** start Source **

Maybe there should be a published list of moderators (not a mailing list,
just a list of people to mail!) where you can send such reports. If a
moderator is being rude it's probably time to escalate to the PSF.

Thanks for pushing for a definite process on this issue!

On Fri, May 5, 2017 at 11:44 AM, Mariatta Wijaya <mariatta.wij...@gmail.com>
wrote:

> Thanks everyone for the input.
>
>
> It is still unclear to me how one can report when someone is being rude on
> GitHub.
> In the mailing lists we can email the administrators. But what about on
> GitHub?
> Do I write to python-committers?
> What if it was a core developer who was being rude, where can a non
> core-dev contributor report such behavior?

** end Source **
** start Extracted entries **

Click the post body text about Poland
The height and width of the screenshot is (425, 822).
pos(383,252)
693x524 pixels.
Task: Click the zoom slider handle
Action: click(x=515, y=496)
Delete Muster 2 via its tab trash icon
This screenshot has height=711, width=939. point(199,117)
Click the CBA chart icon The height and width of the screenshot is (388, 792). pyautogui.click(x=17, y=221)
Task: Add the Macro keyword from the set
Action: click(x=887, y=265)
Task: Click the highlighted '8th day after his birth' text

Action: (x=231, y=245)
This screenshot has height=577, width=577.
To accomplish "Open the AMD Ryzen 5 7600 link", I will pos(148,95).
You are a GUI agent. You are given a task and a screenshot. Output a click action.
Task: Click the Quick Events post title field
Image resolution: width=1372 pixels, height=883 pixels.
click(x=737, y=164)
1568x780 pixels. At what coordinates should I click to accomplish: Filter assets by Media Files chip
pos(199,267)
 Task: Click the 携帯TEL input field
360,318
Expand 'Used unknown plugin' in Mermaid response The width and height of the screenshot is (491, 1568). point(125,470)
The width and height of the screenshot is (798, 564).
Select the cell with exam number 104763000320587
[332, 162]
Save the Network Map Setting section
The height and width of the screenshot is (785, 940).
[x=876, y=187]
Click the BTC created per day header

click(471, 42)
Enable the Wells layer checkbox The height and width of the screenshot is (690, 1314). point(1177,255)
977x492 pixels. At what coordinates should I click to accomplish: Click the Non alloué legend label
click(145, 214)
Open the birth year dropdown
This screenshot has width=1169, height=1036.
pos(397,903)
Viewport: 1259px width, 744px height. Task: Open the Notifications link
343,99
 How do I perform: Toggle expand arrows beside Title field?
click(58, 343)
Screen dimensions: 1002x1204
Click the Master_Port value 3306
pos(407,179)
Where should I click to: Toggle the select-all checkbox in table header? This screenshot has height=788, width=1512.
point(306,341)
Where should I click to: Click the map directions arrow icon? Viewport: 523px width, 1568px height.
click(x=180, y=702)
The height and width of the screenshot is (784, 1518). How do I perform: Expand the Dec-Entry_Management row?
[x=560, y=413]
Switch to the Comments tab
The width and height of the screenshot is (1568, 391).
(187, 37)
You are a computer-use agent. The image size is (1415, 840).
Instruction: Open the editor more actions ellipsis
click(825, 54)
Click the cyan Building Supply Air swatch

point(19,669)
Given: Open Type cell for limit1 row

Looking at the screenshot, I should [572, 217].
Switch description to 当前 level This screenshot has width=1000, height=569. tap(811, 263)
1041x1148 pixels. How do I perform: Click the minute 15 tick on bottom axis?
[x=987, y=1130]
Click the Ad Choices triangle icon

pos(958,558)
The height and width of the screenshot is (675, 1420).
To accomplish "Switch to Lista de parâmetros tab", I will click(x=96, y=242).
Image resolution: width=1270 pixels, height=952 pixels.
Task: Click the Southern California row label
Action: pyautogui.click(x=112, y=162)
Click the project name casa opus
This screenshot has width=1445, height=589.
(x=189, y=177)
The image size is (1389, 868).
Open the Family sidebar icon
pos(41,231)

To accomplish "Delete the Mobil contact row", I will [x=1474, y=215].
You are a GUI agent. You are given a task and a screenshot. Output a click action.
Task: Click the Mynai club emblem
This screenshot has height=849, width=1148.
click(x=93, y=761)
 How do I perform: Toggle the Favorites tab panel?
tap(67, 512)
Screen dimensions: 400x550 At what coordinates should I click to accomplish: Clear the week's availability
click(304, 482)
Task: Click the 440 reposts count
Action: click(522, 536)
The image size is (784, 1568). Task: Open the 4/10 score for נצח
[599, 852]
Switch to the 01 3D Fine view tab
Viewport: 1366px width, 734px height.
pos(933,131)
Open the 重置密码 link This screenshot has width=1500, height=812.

** end Extracted entries **

To be done -
Write the next part of the mailing-list email about reporting rude behavior on GitHub, starting where it stops. The records are unrelated to the mailing-list email about reporting rude behavior.

Expected output -
>
>
>
> Mariatta Wijaya
>
> On Thu, May 4, 2017 at 6:53 AM, Nick Coghlan <ncogh...@gmail.com> wrote:
>
>> On 4 May 2017 at 06:10, Guido van Rossum <gu...@python.org> wrote:
>> > Two ex-board members disagree. I have to side with Brian; the PSF board
>> > should have minimal say in how the developers develop.
>> >
>> > Note, I'm fine with the board being the arbiter when someone disagrees
>> with
>> > their ban though -- there's got to be a "higher authority" for appeals.
>> But
>> > I don't agree that the board should be the decider on the initial ban.
>>
>> I think initial temporary suspensions should definitely be handled
>> without involving the Board (just as they are for any other PSF
>> provided channel).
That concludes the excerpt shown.